■ Exercice court 1 ■
Transformez en liste numérotée les lignes de données, de celle qui contient « What are the » jusqu'à la dernière ligne des données incluse. Omettez les lignes vides.

■ Extrait de séance ■
·····

SEANCE DU 7 FEVRIER 2002


M. le président. « Art. 3. - Avant le dernier alinéa de l'article 143-1 du code de procédure pénale, il est inséré un alinéa ainsi rédigé :
« La détention provisoire peut être ordonnée ou prolongée à l'égard d'une personne mise en examen pour un délit puni d'une peine supérieure ou égale à deux ans d'emprisonnement qui, dans les six mois qui précèdent, a fait l'objet, pour un délit puni d'une peine supérieure ou égale à deux ans d'emprisonnement, soit d'une des mesures prévues aux articles 41-1 ou 41-2, soit d'une poursuite pénale sauf si cette procédure a été terminée par une décision de non-lieu, de relaxe ou d'acquittement. »

·····

■ Données fournies ■
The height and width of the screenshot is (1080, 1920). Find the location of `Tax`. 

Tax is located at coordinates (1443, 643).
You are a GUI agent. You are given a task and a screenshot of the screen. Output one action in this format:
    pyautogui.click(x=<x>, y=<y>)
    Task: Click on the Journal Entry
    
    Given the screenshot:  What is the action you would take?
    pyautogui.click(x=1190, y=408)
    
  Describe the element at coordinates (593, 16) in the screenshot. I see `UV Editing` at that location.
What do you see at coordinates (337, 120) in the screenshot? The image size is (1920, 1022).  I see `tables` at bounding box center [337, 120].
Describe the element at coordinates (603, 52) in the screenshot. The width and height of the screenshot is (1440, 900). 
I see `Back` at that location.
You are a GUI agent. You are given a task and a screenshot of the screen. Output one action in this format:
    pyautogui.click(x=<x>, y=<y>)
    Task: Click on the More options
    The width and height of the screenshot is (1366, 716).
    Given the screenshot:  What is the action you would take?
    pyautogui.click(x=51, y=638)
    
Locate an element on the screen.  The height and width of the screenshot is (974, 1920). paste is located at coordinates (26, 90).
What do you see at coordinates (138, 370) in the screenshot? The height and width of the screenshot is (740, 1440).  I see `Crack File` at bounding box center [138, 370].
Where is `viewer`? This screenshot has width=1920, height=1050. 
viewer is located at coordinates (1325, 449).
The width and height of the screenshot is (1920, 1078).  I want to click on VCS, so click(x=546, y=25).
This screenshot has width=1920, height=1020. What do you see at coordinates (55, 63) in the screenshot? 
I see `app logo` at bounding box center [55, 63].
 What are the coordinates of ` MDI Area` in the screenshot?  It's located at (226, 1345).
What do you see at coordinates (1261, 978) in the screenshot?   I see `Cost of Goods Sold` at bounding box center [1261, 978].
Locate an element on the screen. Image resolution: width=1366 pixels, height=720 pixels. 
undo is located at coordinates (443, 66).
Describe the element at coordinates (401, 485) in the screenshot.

·····

■ Exercice court 2 ■
D'après l'extrait de séance, avant quel alinéa de l'article 143-1 du code de procédure pénale le nouvel alinéa est-il inséré ?

■ Réponse complète 1 ■
1.  What are the coordinates of ` MDI Area` in the screenshot?  It's located at (226, 1345).
2. What do you see at coordinates (1261, 978) in the screenshot?   I see `Cost of Goods Sold` at bounding box center [1261, 978].
3. Locate an element on the screen. Image resolution: width=1366 pixels, height=720 pixels. 
4. undo is located at coordinates (443, 66).
5. Describe the element at coordinates (401, 485) in the screenshot.

■ Réponse complète 2 ■
Avant le dernier alinéa.